Arduino: [BUG] ESP8266 Cannot open certain TCP connections

Created on 31 Mar 2018  路  39Comments  路  Source: esp8266/Arduino

Basic Info

  • [x] This issue complies with the issue POLICY doc.
  • [x] I have read the documentation at readthedocs and the issue is not addressed there.
  • [x] I have tested that the issue is present in current master branch (aka latest git).
  • [x] I have searched the issue tracker for a similar issue.
  • [ ] If there is a stack dump, I have decoded it.
  • [x] I have filled out all fields below.

Platform

  • Hardware: NodeMCU V0.9 (ESP-12E Module) (Compatible)
  • Core Version: [2.4.1]
  • Development Env: [Arduino IDE 1.8.5]
  • Operating System: [Windows, OSX]

Settings in IDE

  • Board: NodeMCU V0.9 (ESP-12E Module)
  • Flash Size: 4MB (1M SPIFFS)
  • Debug Port: Serial
  • Debug Level: None
  • lwIP Variant: v2 Lower Memory
  • CPU Frequency: 80Mhz
  • Upload Speed: 115200
  • Erase Flash: Only Sketch
  • Programmer: AVRISP mkII

The Problem

I have this server: 185.205.210.197
(Check that it works: http://185.205.210.197/)

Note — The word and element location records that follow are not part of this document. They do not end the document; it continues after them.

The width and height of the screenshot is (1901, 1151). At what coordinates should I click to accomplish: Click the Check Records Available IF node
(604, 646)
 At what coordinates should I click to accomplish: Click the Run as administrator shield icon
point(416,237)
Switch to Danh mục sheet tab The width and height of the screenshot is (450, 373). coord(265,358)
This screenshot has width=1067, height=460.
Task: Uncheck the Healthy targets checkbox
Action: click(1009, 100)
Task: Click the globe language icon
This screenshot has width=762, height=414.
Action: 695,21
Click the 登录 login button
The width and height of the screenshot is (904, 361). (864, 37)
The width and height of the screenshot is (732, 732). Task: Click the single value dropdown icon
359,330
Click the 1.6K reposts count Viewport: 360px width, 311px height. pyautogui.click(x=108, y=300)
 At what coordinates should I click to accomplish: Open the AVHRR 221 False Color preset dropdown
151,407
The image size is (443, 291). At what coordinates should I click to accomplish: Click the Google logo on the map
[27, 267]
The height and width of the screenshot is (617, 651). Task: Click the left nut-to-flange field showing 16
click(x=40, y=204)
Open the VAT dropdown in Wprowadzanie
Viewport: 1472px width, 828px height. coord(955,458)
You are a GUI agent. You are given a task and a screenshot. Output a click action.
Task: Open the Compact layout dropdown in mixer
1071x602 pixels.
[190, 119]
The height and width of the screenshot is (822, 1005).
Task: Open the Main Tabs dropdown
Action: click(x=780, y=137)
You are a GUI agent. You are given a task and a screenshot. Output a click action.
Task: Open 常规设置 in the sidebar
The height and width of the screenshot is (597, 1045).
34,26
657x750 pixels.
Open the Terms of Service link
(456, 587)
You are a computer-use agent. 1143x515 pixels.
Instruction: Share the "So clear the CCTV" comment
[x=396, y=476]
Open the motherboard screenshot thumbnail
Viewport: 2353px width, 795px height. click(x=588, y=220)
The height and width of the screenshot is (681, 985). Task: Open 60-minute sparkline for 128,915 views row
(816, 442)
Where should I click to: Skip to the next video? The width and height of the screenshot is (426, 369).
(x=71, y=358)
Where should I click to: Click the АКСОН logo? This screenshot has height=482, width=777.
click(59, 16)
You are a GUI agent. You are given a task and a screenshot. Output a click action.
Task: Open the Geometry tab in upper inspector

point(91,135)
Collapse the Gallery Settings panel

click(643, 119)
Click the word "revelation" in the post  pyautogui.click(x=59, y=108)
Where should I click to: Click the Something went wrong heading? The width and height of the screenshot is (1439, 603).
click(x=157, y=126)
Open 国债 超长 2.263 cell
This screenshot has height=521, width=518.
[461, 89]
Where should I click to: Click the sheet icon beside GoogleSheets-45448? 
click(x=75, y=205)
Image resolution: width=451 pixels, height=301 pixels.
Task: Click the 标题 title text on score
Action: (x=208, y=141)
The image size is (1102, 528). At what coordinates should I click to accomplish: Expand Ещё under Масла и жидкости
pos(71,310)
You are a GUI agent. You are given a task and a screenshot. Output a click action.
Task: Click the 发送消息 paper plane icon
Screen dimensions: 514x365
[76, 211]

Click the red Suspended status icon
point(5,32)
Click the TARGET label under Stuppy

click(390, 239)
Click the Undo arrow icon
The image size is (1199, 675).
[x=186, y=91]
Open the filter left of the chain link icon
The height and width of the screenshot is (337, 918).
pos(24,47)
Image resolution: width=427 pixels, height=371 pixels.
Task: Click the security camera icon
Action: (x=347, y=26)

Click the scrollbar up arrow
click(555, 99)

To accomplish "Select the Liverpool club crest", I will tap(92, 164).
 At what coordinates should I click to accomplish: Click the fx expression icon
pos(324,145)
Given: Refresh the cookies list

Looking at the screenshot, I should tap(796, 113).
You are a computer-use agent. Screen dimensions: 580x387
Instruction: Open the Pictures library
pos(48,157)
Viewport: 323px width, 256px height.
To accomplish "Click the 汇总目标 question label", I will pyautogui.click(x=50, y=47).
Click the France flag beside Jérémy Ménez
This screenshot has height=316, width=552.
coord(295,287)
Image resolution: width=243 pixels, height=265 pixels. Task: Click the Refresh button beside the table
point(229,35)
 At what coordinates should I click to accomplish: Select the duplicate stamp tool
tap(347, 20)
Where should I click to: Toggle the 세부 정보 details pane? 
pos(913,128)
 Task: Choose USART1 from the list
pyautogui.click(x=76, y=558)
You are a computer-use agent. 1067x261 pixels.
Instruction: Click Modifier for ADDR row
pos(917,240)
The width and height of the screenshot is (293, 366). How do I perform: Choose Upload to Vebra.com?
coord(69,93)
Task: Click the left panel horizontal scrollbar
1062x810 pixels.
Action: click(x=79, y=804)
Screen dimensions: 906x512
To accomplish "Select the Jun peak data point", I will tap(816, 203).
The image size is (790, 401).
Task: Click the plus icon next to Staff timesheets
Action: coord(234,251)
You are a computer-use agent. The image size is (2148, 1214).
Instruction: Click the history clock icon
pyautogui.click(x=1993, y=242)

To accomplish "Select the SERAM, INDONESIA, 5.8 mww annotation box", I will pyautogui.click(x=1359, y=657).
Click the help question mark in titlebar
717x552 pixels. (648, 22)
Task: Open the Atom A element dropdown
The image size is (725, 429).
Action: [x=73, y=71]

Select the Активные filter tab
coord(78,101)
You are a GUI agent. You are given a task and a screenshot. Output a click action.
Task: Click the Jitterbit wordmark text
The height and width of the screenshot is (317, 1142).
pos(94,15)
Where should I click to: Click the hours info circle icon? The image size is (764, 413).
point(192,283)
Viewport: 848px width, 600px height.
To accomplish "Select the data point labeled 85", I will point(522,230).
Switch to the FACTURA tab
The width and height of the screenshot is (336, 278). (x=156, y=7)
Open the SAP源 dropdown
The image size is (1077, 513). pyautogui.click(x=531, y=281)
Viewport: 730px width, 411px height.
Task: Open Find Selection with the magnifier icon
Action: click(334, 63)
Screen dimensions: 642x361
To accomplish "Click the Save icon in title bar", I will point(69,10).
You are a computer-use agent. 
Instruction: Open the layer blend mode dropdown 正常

And I have this code in my ESP8266:

#include <ESP8266WiFi.h>

#define HOST "185.205.210.197"
#define PORT 80
#define WIFI_SSID "SSID"
#define WIFI_PSW "PASSWORD"

const char* ssid = WIFI_SSID;
const char* password = WIFI_PSW;

void setup () {
  Serial.begin(115200);
  WiFi.begin(ssid, password);

  while (WiFi.status() != WL_CONNECTED) {
    delay(5000);
    Serial.println("Connecting to Wifi...");
  }

  while(!pingServer()) {
    delay(3000); //Send a request every 3 seconds
  }
}


void loop() {}


bool pingServer() {
  WiFiClient client;

  if (!client.connect(HOST, PORT)) {
    Serial.println("connection failed");
    return false;
  }

  Serial.println("connection success!");
  return true;
}

The expected result: Connection success, but got connection failed.

If I try connecting with my PC, it works, only with ESP8266 it doesn't.

Wireshark

Tapping with Wireshark I suspect that there is a problem with ESP8266 TCP packets, here I leave them for you to analyze:

Success TCP Packet

PC TCP connection request (which works):

000af5f4e90c9801a7ad45b708004500004057b6400040066a7dc0a82b49b9cdd2c5dc6d1b3932f96fd800000000b002ffffc71e0000020405b4010303050101080a4ab5122c0000000004020000

(captured using basic ethernet)

Screenshot of an example of a TCP packet that is able to get a server's response.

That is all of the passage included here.